A number of limitations of the present analysis should also be acknowledged. First, heterogeneity in results may be introduced by differences between trials, including different D + E regimens. However, heterogeneity test using random effect model was not significant. Further, heterogeneity in the amount of additional weight loss associated with adding exercise to the intervention programme appeared to be limited. Our pooled results therefore suggest that D + E intervention is generally more beneficial for long-term weight loss than D intervention, independent of the D regimen and type of exercise used in the included studies. Publication bias cannot be excluded to affect the results on any meta-analysis; however, formal statistical testing did not suggest publication bias for the current analysis. Finally, most studies did not provide information on the quality of the intervention such as randomization method, allocation concealment and blinding of the study assignments to the persons performing the outcome measurements. Although many studies included in our analysis had a substantial dropout rate (see Table 2), intent-to-treat analyses were generally not conducted. However, dropouts were less likely to bias the comparison of the weight loss for D + E intervention as compared with D intervention because dropout rates were generally similar for these intervention groups. Our sensitivity analysis showed that exclusion of studies with high dropout rates or dropout rates that were substantially different for the D + E group and D group did not change the overall results. Future studies on long-term weight loss should clearly report the randomization method, allocation concealment, blinding and the use of intent-to-treat analysis.

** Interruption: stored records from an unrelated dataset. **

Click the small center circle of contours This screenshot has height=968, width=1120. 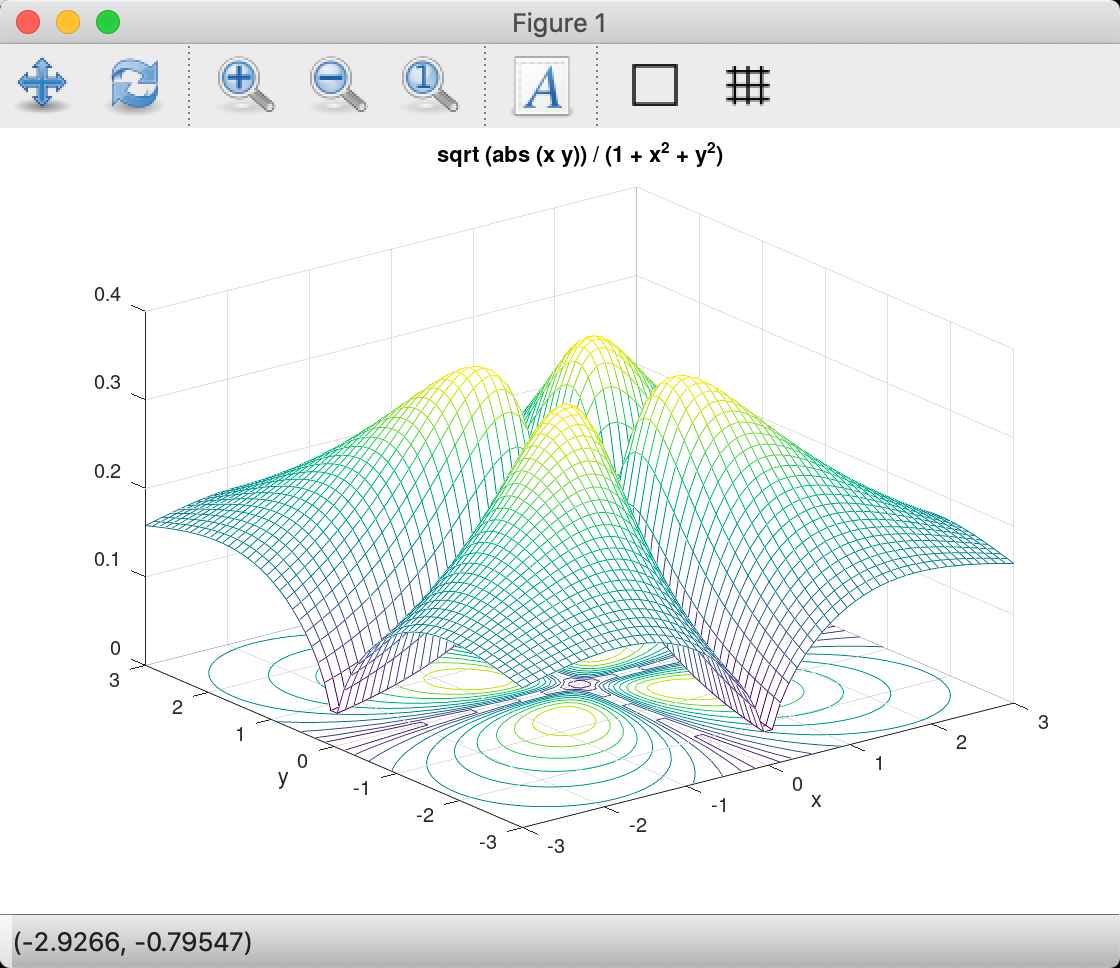(579, 684)
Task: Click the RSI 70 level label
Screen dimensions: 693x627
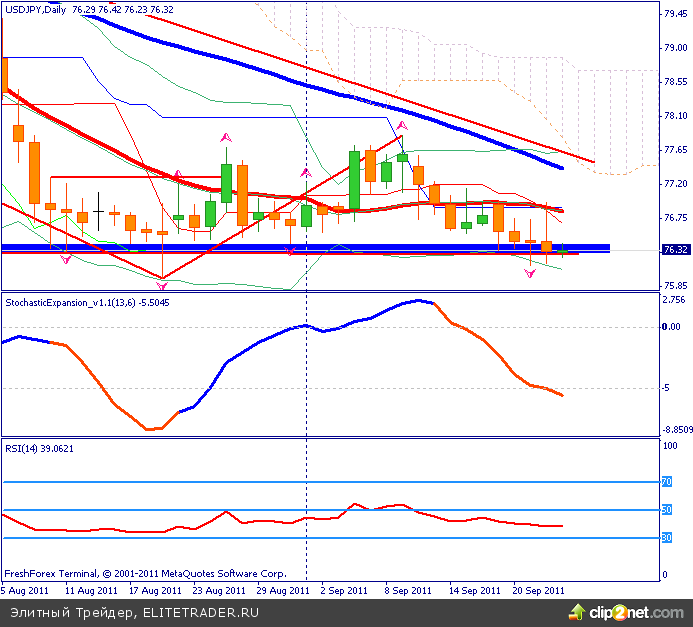Action: coord(667,482)
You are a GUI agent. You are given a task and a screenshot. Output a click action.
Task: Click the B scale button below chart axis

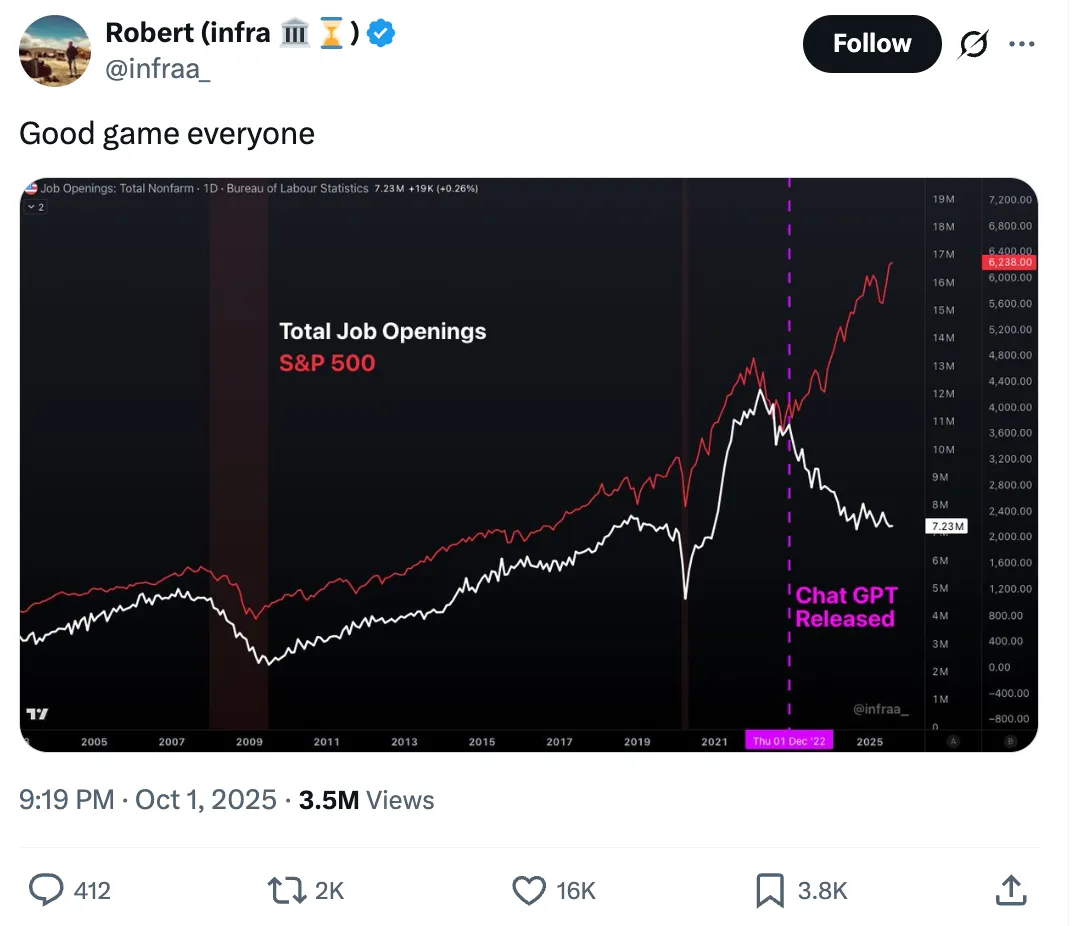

In conclusion, the present study confirms the importance of including exercise in addition to diet in long-term weight loss programmes. A combined D + E programme provided greater weight loss even in studies lasting 2 years or longer. However, both D and D + E programmes are associated with partial long-term weight regain, and future studies should explore better strategies to limit weight regain and achieve greater long-term weight loss.